Bug Description
I’m completely new to Docker but, after trying unsuccessfully to install Torch-TensorRT with its dependencies, I wanted to try this approach. However, when I try to follow the instructions I encounter a series of problems/bugs as described below:
To Reproduce
Steps to reproduce the behavior:
After installing Docker, run on command prompt the following commands in a local directory:
docker pull nvcr.io/nvidia/pytorch:21.12-py3
git clone https://github.com/NVIDIA/Torch-TensorRT.git
cd Torch-TensorRT
docker build --build-arg BASE=21.12 -f docker/Dockerfile -t torch_tensorrt:latest .
+] Building 1.4s (15/25)
=> [internal] load build definition from Dockerfile 0.0s
=> => transferring dockerfile: 2.46kB 0.0s
=> [internal] load .dockerignore 0.0s
=> => transferring context: 1.05kB 0.0s
=> [internal] load metadata for nvcr.io/nvidia/pytorch:21.12-py3 0.0s
=> CACHED [base 1/1] FROM nvcr.io/nvidia/pytorch:21.12-py3 0.0s
=> [internal] load build context 0.5s
=> => transferring context: 26.61MB 0.4s
=> CACHED [torch-tensorrt-builder-base 1/5] RUN rm -rf /opt/torch-tensorrt /usr/bin/bazel 0.0s
=> CACHED [torch-tensorrt-builder-base 2/5] RUN [[ "amd64" == "amd64" ]] && ARCH="x86_64" || ARCH="amd64" && wget -q https://github.com/bazelbuild/bazel/releases/download/4.2.1/bazel-4.2.1-linux-x86_64 -O /usr/bin/bazel && chmo 0.0s
=> CACHED [torch-tensorrt-builder-base 3/5] RUN touch /usr/lib/$HOSTTYPE-linux-gnu/libnvinfer_static.a 0.0s
=> CACHED [torch-tensorrt-builder-base 4/5] RUN rm -rf /usr/local/cuda/lib* /usr/local/cuda/include && ln -sf /usr/local/cuda/targets/$HOSTTYPE-linux/lib /usr/local/cuda/lib64 && ln -sf /usr/local/cuda/targets/$HOSTTYPE-linux 0.0s
=> CACHED [torch-tensorrt-builder-base 5/5] RUN apt-get update && apt-get install -y --no-install-recommends locales ninja-build && rm -rf /var/lib/apt/lists/* && locale-gen en_US.UTF-8 0.0s
=> [torch-tensorrt-builder 1/4] COPY . /workspace/torch_tensorrt/src 0.2s
=> [torch-tensorrt 1/11] COPY . /workspace/torch_tensorrt 0.1s
=> [torch-tensorrt-builder 2/4] WORKDIR /workspace/torch_tensorrt/src 0.0s
=> [torch-tensorrt-builder 3/4] RUN cp ./docker/WORKSPACE.docker WORKSPACE 0.3s
=> ERROR [torch-tensorrt-builder 4/4] RUN ./docker/dist-build.sh 0.3s
------
> [torch-tensorrt-builder 4/4] RUN ./docker/dist-build.sh:
#15 0.272 /bin/bash: ./docker/dist-build.sh: /bin/bash^M: bad interpreter: No such file or directory
------
executor failed running [/bin/sh -c ./docker/dist-build.sh]: exit code: 126
To solve this issue I followed the suggestion here and run:
sed -i -e 's/\r$//' scriptname.sh
Then, I retried with
docker build --build-arg BASE=21.12 -f docker/Dockerfile -t torch_tensorrt:latest .

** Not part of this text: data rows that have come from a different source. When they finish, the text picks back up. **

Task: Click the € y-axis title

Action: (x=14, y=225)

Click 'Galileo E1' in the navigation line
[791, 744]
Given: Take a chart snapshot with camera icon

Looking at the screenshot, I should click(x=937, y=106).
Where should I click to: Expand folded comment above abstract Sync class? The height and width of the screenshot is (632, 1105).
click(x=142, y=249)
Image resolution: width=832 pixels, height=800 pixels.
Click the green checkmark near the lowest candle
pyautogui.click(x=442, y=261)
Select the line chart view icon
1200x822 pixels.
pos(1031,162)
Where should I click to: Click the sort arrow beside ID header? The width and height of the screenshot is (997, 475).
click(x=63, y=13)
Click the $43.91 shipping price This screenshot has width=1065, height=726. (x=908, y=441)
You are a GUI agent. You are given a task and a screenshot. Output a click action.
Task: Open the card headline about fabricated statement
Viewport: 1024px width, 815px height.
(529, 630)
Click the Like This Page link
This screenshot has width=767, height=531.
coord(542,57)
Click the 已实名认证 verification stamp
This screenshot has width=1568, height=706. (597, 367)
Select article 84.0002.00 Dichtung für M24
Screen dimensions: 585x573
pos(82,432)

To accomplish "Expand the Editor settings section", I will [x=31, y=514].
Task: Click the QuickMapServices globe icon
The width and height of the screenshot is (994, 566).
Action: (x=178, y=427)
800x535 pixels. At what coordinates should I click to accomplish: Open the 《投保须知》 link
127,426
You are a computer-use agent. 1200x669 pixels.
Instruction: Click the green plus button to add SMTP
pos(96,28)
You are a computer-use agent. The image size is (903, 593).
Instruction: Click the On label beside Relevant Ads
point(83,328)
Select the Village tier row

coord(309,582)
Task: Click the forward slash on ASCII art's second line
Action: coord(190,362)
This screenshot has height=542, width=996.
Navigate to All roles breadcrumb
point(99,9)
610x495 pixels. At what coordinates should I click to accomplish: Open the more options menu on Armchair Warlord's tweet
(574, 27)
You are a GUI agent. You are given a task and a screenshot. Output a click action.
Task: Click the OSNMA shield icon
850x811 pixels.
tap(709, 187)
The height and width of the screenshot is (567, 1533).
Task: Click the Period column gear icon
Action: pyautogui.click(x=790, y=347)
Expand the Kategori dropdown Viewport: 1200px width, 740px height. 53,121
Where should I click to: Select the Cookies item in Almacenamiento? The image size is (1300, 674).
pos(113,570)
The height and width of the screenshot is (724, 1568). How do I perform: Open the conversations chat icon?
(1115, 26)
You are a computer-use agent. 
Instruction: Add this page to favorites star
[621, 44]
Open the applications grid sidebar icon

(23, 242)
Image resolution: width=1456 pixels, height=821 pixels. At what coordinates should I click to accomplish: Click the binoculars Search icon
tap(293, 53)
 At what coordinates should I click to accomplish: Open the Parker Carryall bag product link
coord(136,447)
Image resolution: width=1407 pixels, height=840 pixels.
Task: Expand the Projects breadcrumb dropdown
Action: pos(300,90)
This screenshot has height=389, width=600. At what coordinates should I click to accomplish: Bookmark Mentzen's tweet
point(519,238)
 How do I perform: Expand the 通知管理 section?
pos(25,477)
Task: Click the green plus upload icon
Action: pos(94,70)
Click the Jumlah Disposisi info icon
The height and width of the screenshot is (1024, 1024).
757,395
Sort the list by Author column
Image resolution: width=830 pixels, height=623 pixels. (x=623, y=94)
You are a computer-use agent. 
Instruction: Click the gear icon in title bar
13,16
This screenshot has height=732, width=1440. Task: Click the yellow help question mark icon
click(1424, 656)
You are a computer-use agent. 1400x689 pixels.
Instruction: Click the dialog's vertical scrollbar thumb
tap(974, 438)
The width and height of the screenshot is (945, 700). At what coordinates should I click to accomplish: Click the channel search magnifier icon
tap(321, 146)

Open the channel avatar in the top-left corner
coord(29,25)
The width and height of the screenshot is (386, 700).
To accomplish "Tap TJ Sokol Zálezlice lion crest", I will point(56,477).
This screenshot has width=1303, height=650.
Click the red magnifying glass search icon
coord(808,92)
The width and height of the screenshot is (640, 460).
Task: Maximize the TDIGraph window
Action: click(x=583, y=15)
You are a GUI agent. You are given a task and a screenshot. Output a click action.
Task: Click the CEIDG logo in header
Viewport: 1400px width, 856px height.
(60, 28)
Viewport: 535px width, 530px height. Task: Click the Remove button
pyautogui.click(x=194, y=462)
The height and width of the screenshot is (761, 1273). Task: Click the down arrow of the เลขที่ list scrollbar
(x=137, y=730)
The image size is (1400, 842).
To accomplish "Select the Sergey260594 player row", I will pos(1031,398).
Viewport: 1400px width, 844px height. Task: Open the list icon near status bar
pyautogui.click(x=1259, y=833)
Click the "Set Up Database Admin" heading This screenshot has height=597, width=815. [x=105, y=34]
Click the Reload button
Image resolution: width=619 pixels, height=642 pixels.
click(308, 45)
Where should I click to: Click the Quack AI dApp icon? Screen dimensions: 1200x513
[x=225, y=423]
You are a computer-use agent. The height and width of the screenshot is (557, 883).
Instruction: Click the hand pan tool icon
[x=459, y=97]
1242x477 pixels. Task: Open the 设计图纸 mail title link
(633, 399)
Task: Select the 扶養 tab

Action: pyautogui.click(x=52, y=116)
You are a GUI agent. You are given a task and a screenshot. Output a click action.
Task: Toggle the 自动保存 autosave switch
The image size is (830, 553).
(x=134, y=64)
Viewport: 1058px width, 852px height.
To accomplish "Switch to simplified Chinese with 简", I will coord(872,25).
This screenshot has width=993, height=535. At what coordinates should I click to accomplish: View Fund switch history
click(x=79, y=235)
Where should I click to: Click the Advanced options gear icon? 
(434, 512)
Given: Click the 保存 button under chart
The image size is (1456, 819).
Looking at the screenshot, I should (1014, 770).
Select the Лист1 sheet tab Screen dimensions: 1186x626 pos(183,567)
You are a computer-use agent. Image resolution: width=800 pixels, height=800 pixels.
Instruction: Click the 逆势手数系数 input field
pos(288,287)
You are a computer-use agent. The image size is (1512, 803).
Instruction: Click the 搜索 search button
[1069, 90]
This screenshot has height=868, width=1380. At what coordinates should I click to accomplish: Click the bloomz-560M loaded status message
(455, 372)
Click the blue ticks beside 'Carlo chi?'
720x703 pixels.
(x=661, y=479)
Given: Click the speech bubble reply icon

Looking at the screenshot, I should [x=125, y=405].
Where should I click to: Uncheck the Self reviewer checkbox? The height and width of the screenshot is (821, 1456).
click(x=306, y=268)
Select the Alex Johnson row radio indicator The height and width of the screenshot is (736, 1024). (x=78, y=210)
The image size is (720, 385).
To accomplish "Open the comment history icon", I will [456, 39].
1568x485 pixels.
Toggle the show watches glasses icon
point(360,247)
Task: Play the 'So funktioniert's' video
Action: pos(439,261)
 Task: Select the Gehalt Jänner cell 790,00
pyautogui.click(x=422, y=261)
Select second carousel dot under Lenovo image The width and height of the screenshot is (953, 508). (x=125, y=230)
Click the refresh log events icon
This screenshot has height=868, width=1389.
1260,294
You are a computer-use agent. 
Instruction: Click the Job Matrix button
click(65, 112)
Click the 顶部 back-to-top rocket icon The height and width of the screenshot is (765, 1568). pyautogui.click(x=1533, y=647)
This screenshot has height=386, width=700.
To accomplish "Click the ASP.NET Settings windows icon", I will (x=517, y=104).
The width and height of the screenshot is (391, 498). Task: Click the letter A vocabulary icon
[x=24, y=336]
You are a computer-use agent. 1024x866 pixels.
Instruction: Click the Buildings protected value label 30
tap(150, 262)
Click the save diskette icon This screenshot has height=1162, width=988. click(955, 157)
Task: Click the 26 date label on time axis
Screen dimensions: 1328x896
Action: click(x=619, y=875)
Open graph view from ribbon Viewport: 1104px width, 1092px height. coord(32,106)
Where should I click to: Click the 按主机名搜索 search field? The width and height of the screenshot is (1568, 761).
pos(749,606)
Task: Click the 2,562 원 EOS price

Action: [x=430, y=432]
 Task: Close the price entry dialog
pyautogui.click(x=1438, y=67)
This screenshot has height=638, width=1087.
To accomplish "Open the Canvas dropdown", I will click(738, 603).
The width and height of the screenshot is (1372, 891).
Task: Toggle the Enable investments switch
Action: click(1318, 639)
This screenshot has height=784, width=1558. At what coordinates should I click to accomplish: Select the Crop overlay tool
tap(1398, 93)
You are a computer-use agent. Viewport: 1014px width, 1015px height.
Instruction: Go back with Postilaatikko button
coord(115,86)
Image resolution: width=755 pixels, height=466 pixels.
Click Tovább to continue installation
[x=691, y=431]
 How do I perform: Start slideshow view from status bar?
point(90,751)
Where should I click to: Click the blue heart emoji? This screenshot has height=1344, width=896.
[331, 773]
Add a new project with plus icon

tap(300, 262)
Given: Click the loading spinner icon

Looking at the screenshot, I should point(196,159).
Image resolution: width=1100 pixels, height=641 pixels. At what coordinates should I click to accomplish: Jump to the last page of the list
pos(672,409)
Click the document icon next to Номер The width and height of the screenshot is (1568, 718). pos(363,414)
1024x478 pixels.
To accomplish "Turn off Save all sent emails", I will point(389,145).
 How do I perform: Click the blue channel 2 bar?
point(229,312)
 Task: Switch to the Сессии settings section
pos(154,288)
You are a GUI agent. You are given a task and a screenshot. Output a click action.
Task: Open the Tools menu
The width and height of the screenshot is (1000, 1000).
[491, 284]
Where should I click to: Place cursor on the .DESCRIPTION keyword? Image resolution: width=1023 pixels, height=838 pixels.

And this time the error was:
[+] Building 118.9s (15/25)
=> [internal] load build definition from Dockerfile 0.0s
=> => transferring dockerfile: 32B 0.0s
=> [internal] load .dockerignore 0.0s
=> => transferring context: 35B 0.0s
=> [internal] load metadata for nvcr.io/nvidia/pytorch:21.12-py3 0.0s
=> CACHED [base 1/1] FROM nvcr.io/nvidia/pytorch:21.12-py3 0.0s
=> [internal] load build context 0.2s
=> => transferring context: 48.70kB 0.2s
=> CACHED [torch-tensorrt-builder-base 1/5] RUN rm -rf /opt/torch-tensorrt /usr/bin/bazel 0.0s
=> CACHED [torch-tensorrt-builder-base 2/5] RUN [[ "amd64" == "amd64" ]] && ARCH="x86_64" || ARCH="amd64" && wget -q https://github.com/bazelbuild/bazel/releases/download/4.2.1/bazel-4.2.1-linux-x86_64 -O /usr/bin/bazel && chmo 0.0s
=> CACHED [torch-tensorrt-builder-base 3/5] RUN touch /usr/lib/$HOSTTYPE-linux-gnu/libnvinfer_static.a 0.0s
=> CACHED [torch-tensorrt-builder-base 4/5] RUN rm -rf /usr/local/cuda/lib* /usr/local/cuda/include && ln -sf /usr/local/cuda/targets/$HOSTTYPE-linux/lib /usr/local/cuda/lib64 && ln -sf /usr/local/cuda/targets/$HOSTTYPE-linux 0.0s
=> CACHED [torch-tensorrt-builder-base 5/5] RUN apt-get update && apt-get install -y --no-install-recommends locales ninja-build && rm -rf /var/lib/apt/lists/* && locale-gen en_US.UTF-8 0.0s
=> [torch-tensorrt-builder 1/4] COPY . /workspace/torch_tensorrt/src 0.1s
=> [torch-tensorrt 1/11] COPY . /workspace/torch_tensorrt 0.1s
=> [torch-tensorrt-builder 2/4] WORKDIR /workspace/torch_tensorrt/src 0.0s
=> [torch-tensorrt-builder 3/4] RUN cp ./docker/WORKSPACE.docker WORKSPACE 0.2s
=> ERROR [torch-tensorrt-builder 4/4] RUN ./docker/dist-build.sh 118.0s
------
> [torch-tensorrt-builder 4/4] RUN ./docker/dist-build.sh:
#15 2.846 No CUDA runtime is found, using CUDA_HOME='/usr/local/cuda'
#15 2.846 running bdist_wheel
#15 2.888 Extracting Bazel installation...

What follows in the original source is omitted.